To lose weight, you must limit the calorie and fat intake and opt for small portions of food throughout the day to help you avoid feelings of deprivation and hunger. Include a few cups of green tea, herbal teas, veggie juices, coconut water and warm water as fillers.
Myth: Fat is best avoided, no matter what kind. 

Fact: Not all fat is bad. There are plenty of “good fats” that are essential for good health and aid in disease prevention. The good fats contain essential fatty acids like Omega3 and Omega6 fatty acids. 

The best sources of these fats are flax seeds, sunflower seeds, sesame seeds, olive oil, avocado, fish, and nuts like almonds, cashews and peanuts. Avoid saturated and transfats found in processed foods like baked foods, cakes, cookies, biscuits and fried snacks.
Myth: Sweating profusely helps you lose weight and fat faster.

Fact: Sweating is your body’s way to cool down and does not necessarily mean a measure of how many calories you burn while working out. Working out in hot, humid conditions make you perspire more and the weight loss seen at such times is merely water loss and not fat loss. A good workout with adequate intensity will certainly make people achieve their desired goals. 
Myth: People who exercise daily need not worry about what they eat. 

Fact: Managing your weight is possible only by maintaining a well-balanced diet and rigourous exercising. Keeping track of what you eat, how much you eat, and at what frequency you eat are as important as exercising regularly. 

Together, they lend you good health, higher energy levels and better immunity.
Myth: One has to give up on rice, wheat and breads to lose weight.

Fact: Whole wheat, millets like ragi and jowar, and brown rice have many health benefits. They are rich in fibre and guard against colon cancer. They contain less sugar than refined carbohydrates like white rice and maida, and therefore help control weight. Opt for foods that are unprocessed, unpreserved, and without added colours, flavourings and additives, for better health and weight management.
Myth: Vegetarian diets are poor in nutrients.
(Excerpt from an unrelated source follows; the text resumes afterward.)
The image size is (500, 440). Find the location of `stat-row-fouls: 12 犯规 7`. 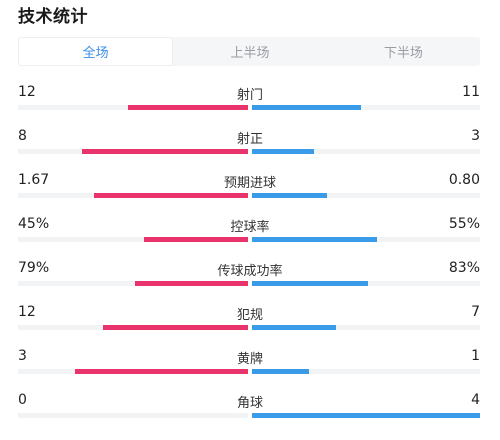

stat-row-fouls: 12 犯规 7 is located at coordinates (250, 319).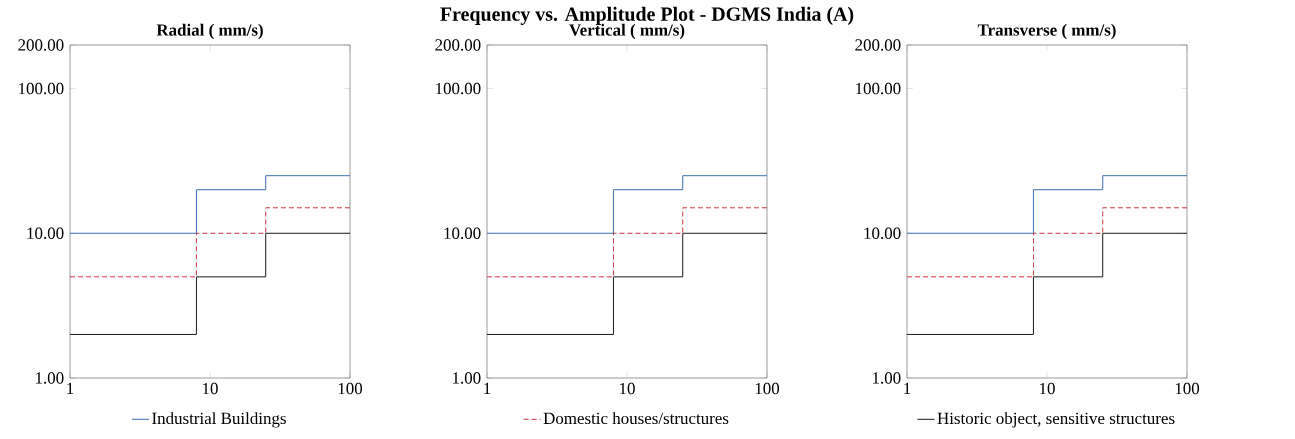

Fact: Take note that some of the world’s strongest animals like the elephants, hippopotamus and bulls are vegetarians. A well-planned balanced vegetarian diet can provide all the nutrients that you need for good health and vitality. 

Vegetarian diets are generally high in fibre and low in cholesterol and saturated fats. This will reduce the risk of heart ailments and type 2 diabetes. 

A well-balanced diet consisting of whole grains, millets, fruits, vegetables, beans, low-fat milk, tofu, nuts and seeds provide all the essential nutrients required for health and immunity. 

Therefore, supplements are not required, unless the person is suffering from any condition that requires extra nutrition. The only exception is Vitamin B12, which is more easily available in meat and dairy products.

However, trace amounts are found in plant sources like soy milk, tofu, aloe vera juice and spirulina; consumption of these on a regular basis would be good. 
Follow these guidelines for better health and immunity:

n Exercise daily for improved blood circulation, oxygenation, better strength, stamina and immunity.

n Consume wholesome, healthy foods like millets, whole grains, fruits, vegetables, legumes, sprouts, low-fat milk, seeds and nuts.

n Rest and sleep well. They play crucial roles in rejuvenation and vitality.

n Practise yoga, prayer and meditation regularly to maintain overall wellbeing.